Doctors at the Duke University School of Medicine have tested a new injectable agent that causes cancer cells in a tumor to fluoresce, potentially increasing a surgeon’s ability to locate and remove all of a cancerous tumor on the first attempt. The imaging technology was developed through collaboration with scientists at Duke, the Massachusetts Institute of Technology (MIT) and Lumicell Inc.
According to findings published January 6 in Science Translational Medicine, a trial at Duke University Medical Center in 15 patients undergoing surgery for soft-tissue sarcoma or breast cancer found that the injectable agent, a blue liquid called LUM015 (loom – fifteen), identified cancerous tissue in human patients without adverse effects.
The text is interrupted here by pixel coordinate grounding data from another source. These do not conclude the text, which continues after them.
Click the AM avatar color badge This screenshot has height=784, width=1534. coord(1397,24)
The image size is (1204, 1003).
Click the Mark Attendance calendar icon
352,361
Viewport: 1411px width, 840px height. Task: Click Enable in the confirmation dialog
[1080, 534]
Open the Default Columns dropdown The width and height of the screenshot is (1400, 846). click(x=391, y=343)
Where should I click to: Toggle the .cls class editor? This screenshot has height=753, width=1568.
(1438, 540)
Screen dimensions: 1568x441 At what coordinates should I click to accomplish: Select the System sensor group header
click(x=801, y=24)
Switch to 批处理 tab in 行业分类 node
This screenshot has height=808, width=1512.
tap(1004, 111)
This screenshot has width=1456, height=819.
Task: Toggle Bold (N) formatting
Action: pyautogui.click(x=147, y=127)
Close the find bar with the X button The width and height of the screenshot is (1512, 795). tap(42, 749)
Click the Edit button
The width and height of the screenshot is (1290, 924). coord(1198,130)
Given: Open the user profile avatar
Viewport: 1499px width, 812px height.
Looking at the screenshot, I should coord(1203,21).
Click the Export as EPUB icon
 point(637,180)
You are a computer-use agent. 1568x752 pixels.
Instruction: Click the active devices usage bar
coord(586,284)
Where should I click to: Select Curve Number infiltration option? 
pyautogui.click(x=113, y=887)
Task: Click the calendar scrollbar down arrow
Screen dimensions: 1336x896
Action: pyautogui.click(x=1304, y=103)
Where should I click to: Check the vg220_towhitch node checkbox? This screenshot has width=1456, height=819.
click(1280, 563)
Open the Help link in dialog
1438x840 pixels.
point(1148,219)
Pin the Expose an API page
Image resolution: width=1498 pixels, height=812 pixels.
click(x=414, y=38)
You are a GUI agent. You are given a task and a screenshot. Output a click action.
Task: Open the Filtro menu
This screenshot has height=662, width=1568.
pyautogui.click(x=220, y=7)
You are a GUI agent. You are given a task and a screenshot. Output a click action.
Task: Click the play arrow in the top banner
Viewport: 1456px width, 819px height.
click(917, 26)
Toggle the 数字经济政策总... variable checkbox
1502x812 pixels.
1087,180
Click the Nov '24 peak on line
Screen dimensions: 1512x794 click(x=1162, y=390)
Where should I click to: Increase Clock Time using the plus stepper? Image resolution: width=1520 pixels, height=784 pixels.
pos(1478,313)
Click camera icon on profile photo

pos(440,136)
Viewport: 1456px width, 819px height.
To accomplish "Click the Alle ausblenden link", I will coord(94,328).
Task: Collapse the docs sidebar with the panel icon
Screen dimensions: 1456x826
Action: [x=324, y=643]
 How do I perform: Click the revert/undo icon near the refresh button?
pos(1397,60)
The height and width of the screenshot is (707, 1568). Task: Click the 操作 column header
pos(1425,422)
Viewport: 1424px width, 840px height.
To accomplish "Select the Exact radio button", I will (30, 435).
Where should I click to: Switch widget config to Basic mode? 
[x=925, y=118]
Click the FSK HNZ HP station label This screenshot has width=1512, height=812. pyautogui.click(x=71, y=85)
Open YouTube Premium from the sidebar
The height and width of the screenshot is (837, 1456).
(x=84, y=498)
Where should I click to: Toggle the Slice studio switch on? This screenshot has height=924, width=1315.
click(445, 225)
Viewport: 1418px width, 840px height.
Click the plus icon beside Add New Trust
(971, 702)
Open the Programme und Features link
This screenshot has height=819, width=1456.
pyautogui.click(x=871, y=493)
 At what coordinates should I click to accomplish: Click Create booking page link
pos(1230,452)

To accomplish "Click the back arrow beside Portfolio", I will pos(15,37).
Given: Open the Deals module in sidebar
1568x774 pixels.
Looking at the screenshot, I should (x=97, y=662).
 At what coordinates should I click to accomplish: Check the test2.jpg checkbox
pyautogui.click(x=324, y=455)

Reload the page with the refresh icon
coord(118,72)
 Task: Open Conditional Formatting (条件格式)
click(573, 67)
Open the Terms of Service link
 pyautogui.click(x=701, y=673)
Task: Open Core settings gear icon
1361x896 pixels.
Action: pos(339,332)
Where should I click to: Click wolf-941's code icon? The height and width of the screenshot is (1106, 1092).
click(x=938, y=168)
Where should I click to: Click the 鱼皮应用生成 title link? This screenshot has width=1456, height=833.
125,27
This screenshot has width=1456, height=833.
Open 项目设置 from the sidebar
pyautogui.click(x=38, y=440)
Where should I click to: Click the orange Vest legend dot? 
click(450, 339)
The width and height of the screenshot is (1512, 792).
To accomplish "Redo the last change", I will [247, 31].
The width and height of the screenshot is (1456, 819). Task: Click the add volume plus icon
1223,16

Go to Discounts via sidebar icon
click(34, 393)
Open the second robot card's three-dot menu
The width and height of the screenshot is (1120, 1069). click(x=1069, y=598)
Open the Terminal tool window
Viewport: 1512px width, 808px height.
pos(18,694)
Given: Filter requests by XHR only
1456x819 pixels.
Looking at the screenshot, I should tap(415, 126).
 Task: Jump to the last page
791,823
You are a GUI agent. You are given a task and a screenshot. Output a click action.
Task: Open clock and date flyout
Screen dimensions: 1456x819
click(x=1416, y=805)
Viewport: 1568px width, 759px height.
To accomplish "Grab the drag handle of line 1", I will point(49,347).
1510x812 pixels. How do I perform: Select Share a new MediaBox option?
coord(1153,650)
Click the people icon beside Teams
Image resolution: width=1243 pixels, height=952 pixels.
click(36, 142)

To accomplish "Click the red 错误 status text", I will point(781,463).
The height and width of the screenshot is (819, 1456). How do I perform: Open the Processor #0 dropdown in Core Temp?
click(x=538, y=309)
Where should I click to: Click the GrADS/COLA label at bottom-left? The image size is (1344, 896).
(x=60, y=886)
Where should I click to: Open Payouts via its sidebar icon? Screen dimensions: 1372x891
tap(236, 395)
Cancer surgeons currently rely on cross-sectional imaging such as MRIs and CT scans to guide them as they remove a tumor and its surrounding tissue. But in many cases some cancerous tissue around the tumor is undetected and remains in the patient, sometimes requiring a second surgery and radiation therapy.
“At the time of surgery, a pathologist can examine the tissue for cancer cells at the edge of the tumor using a microscope, but because of the size of cancer it’s impossible to review the entire surface during surgery,” said senior author David Kirsch, M.D., Ph.D., a professor of radiation oncology and pharmacology and cancer biology at Duke University School of Medicine. “The goal is to give surgeons a practical and quick technology that allows them to scan the tumor bed during surgery to look for any residual fluorescence.”
Researchers around the globe are pursuing techniques to help surgeons better visualize cancer, some using a similar mechanism as LUM015, which is activated by enzymes. But the Duke trial described in the journal is the first protease-activated imaging agent for cancer that has been tested for safety in humans, Kirsch said.
LUM015 was developed by Lumicell, a company started by researchers at MIT and involving Kirsch. In companion experiments in mice described in the journal, LUM015 accumulated in tumors where it creates fluorescence in tumor tissue that is on average five times brighter than regular muscle. The resulting signals aren’t visible to the naked eye and must be detected by a handheld imaging device with a sensitive camera, which Lumicell is also developing, Kirsch said.
In the operating room after a tumor is removed, surgeons would place the handheld imaging device on the cut surface. The device would alert them to areas with fluorescent cancer cells.
Going into surgery, the goal is always to remove 100 percent of the tumor, plus a margin of normal tissue around the edges, explained senior author Brian Brigman, M.D., Ph.D., chief of orthopedic oncology at Duke. Pathologists then analyze the margins over several days and determine whether they are clear.
“This pathologic technique to determine whether tumor remains in the patient is the best system we have currently, and has been in use for decades, but it’s not as accurate as we would like,” said Brigman, who is also the director of the sarcoma program at the Duke Cancer Institute. “If this technology is successful in subsequent trials, it would significantly change our treatment of sarcoma. If we can increase the cases where 100 percent of the tumor is removed, we could prevent subsequent operations and potentially cancer recurrence. Knowing where there is residual disease can also guide radiation therapy, or even reduce how much radiation a patient will receive.”
Researchers at Massachusetts General Hospital are currently evaluating the safety and efficacy of LUM015 and the Lumicell imaging device in a prospective study of 50 women with breast cancer. Afterward, Kirsch said, multiple institutions would likely evaluate whether the technology can decrease the number of patients needing subsequent operations following initial breast cancer removal.